A young black boy delivers the keeper his supplies from town on a particularly
humid day. The keeper asks the boy hopelessly if there are any cold springs in
the South. To his surprise, the boy indicates a clump of trees and says there
is a cold spring at "Ole' Mars' Ward's place." The keeper makes a journey there
and finds a house in complete shambles.
He meets a former Confederate soldier named Ward De Rosset whose servant, a
former slave named Pomp, is very late bringing him food. De Rosset is ill and
injured, and though he is reluctant to accept a Union soldier's help, his
hunger takes over. After Pomp finally returns, the keeper leaves, intending to
wash his hands of the situation.
As De Rosset's condition worsens, Pomp and the keeper move him to the tiny
cottage in the cemetery where the keeper lives. Though he often thinks bitterly
of his unwanted company, he realizes that he cannot leave a fellow soldier in
such a state. After a week, De Rosset's cousin, Bettina, arrives and insists
that the keeper leave at once.
Bettina is a prideful woman and insists that she pay for the care that the
keeper has given De Rosset. Calling her bluff, the keeper demands thirty
dollars.
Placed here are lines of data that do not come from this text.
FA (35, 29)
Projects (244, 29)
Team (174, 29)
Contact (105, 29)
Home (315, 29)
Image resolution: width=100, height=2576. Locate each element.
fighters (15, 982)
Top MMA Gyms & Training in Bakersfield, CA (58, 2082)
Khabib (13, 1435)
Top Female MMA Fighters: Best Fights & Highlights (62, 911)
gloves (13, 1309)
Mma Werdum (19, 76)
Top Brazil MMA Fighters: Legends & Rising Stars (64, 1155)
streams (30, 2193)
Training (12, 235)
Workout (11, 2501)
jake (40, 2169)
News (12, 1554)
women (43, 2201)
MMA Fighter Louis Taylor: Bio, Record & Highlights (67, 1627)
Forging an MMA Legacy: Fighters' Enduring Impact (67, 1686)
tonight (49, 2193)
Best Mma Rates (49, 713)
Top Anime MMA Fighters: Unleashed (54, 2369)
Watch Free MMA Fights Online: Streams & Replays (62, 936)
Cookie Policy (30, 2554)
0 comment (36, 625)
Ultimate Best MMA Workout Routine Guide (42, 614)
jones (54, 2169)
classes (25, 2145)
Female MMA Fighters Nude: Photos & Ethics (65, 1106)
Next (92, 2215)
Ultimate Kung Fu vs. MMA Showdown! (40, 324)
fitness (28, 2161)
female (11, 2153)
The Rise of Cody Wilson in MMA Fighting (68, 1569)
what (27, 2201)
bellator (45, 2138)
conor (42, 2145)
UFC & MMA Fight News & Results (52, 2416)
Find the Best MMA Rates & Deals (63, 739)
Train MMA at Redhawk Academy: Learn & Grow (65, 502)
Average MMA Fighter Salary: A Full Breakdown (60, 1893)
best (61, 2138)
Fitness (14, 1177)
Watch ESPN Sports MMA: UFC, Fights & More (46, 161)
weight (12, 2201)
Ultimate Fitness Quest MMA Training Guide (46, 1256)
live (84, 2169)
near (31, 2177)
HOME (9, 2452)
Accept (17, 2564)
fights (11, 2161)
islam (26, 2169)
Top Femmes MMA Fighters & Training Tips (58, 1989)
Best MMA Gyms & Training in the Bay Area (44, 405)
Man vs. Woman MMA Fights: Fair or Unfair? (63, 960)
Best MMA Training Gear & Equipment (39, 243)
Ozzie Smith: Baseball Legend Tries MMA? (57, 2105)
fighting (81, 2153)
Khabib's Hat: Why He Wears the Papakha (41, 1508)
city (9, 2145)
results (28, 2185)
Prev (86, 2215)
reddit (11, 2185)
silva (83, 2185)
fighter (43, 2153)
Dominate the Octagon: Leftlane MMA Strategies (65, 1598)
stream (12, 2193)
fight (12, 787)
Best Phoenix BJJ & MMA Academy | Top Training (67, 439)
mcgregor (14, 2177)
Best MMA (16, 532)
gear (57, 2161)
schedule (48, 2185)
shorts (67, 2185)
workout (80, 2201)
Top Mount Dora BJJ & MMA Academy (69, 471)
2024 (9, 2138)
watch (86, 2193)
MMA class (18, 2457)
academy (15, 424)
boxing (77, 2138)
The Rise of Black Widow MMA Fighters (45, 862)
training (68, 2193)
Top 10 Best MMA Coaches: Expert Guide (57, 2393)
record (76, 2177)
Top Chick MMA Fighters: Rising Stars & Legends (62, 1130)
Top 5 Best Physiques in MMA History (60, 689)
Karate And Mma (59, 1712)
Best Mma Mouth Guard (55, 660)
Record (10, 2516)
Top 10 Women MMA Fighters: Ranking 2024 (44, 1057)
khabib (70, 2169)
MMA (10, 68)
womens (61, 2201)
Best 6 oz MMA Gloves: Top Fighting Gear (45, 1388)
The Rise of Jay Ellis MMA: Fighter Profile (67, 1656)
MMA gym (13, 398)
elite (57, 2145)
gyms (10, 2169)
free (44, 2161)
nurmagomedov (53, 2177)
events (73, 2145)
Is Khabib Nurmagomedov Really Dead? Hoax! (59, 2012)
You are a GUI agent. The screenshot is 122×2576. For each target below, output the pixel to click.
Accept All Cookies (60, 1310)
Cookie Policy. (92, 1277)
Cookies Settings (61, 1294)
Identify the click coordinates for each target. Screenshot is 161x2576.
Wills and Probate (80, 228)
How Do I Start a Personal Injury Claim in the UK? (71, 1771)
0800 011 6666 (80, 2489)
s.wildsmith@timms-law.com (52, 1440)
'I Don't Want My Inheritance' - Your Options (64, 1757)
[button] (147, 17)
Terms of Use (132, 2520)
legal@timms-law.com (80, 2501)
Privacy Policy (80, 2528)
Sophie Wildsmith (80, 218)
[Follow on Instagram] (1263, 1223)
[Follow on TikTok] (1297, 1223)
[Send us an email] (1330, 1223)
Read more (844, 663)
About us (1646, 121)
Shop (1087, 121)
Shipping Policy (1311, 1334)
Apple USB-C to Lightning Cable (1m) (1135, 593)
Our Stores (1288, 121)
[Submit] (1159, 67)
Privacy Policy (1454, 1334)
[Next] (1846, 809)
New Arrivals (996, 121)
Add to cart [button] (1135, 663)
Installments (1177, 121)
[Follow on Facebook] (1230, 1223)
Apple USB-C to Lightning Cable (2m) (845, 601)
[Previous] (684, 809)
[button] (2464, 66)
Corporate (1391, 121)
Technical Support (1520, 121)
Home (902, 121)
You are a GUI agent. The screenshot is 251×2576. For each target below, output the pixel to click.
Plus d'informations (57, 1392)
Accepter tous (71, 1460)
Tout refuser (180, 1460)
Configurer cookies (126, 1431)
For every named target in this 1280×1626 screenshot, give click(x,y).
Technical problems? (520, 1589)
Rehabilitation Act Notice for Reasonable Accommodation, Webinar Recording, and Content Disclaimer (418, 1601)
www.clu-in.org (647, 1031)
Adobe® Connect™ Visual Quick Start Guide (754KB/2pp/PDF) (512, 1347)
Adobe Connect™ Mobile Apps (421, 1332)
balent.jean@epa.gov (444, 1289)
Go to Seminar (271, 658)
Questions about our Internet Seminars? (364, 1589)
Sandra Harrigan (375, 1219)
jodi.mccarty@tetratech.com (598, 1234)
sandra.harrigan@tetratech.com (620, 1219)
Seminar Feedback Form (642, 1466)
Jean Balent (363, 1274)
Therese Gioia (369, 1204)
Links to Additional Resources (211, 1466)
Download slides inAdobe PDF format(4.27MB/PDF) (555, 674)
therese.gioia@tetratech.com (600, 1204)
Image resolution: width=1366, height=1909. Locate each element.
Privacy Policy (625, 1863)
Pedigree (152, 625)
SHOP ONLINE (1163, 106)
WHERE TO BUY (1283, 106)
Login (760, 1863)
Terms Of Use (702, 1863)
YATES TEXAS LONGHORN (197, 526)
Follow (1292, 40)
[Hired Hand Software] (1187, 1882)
He and De Rosset both know that Bettina is incapable of paying the
money and that the keeper is far more equipped and able to take care of De
Rosset.
In his dying days, De Rosset becomes childishly dependent on the keeper, much
to the frustration of Bettina. Though she did not directly participate in the
war, she cannot overcome her animosity toward a Northerner. When De Rosset
dies, Bettina sneaks onto the cemetery grounds just to be in that place where
her cousin died.
When confronted by the keeper, Bettina says she is moving to Tennessee to start
a new life by teaching. The keeper asks her to be the first to sign the guest
register, as all the visiting guests thus far were illiterate former slaves.
She refuses to sign the register but does extend her hand to the keeper,
begrudgingly thanking him for all he has done.
After Bettina leaves, the keeper journeys once more to the old Ward house to
find a man from Maine planning to tear it down. He sells the keeper the house's
climbing vines for twenty-five cents.